According to the site director, Francis Pryor, it is estimated that between three and five million timbers were floated out to the location all told, partly for protection the site would have been surrounded by about a hundred metres of water — but primarily for prestige and power. “We know quite a lot about the social stucture of Britain at that period,” he explains, “and it would appear that society was controlled by chieftains. The same period saw the appearance of the first hill forts which are generally associated with chiefly power and we
believe this site is a low-lying equivalent.” The excavations, which began in 1983, have exposed a house about seven metres wide with walls so far extending for about 20 metres with internal partitions. The building is already considered the best preserved Bronze Age building found in Britain and will inevitably throw new light on what has been called British archaeology’s “dark hole.”

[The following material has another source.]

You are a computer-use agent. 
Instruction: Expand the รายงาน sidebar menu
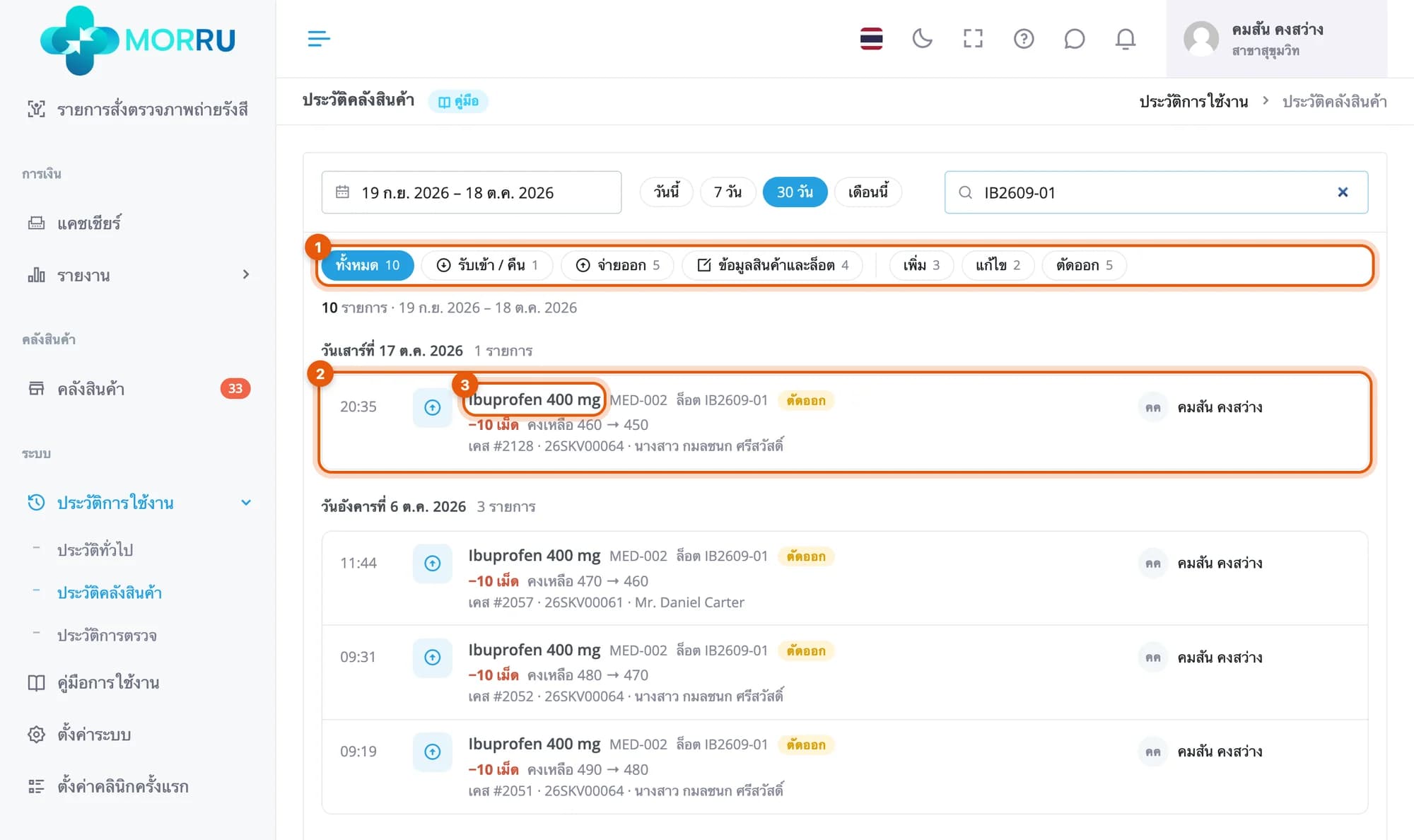138,275
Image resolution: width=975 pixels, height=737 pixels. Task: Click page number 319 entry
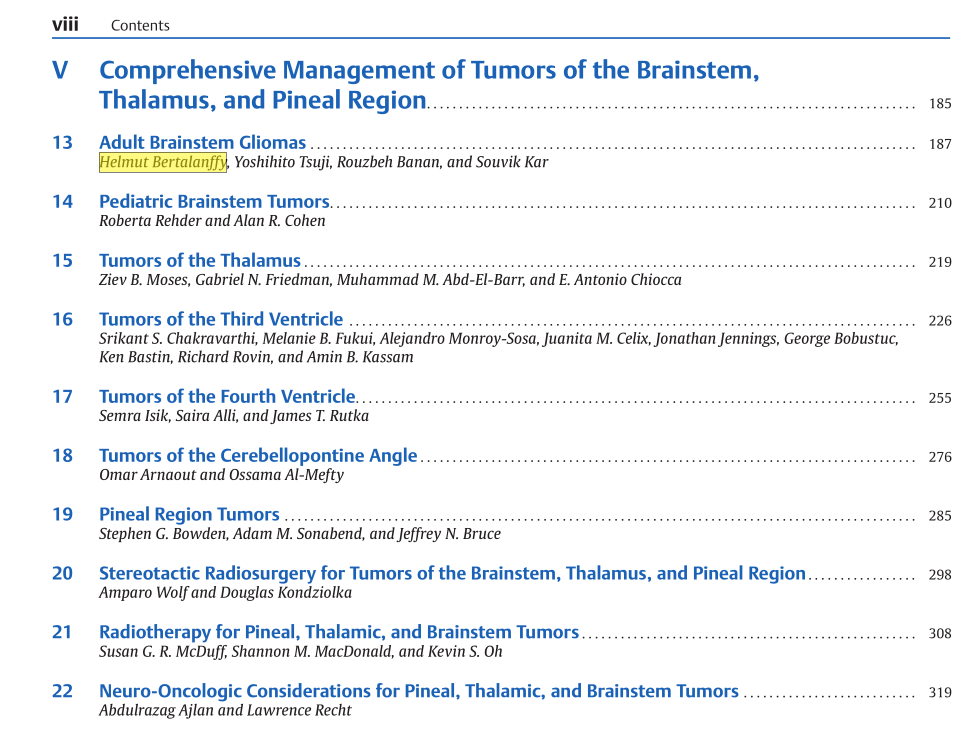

It is floored with split oak planks which are in turn dressed with a thick deposit of coarse white sand, and in the sand the remains of meat bones — mostly sheep — have been found as well as flint tools, shards of pottery, and organic material such as pollen, seeds, leaves and twigs. “These things have been preserved because we are dealing with a water-logged site,” adds Mr Pryor. “Such organic material would normally vanish on a dry site, but basically they have been pickled in rather slow moving water which is free from oxygen — a stagnant, peaty mud.” It is estimated that it will take another 15 to 20 years to excavate
the rest of the one hectare site, but in the short-term the most pressing problem is how to preserve the timbers which are already beginning to rot as the water table drops due to modern drainage methods. Samples are being taken and stored in the site laboratory, and selected round wood is undergoing tree ring analysis. Meanwhile, casts are being taken of better worked pieces and the most outstanding pieces will eventually be preserved in water soluble wax. “We consider this site to be outstandingly important, partly because it is so large and is completely unexpected, but mainly because it belongs to an archaeological period which is very poorly understood,” Francis Pryor said. “In the two or three, maybe four centuries aound 1000 BC — the socalled late Bronze Age — all we really know is that they used metal tools, and we have found a lot of metal tools but very few settlements. Flag Fen being a site of this period and so very well preserved should answer a lot of the questions that have been puzzling pre-historians about this mini dark age.” — London Press Service.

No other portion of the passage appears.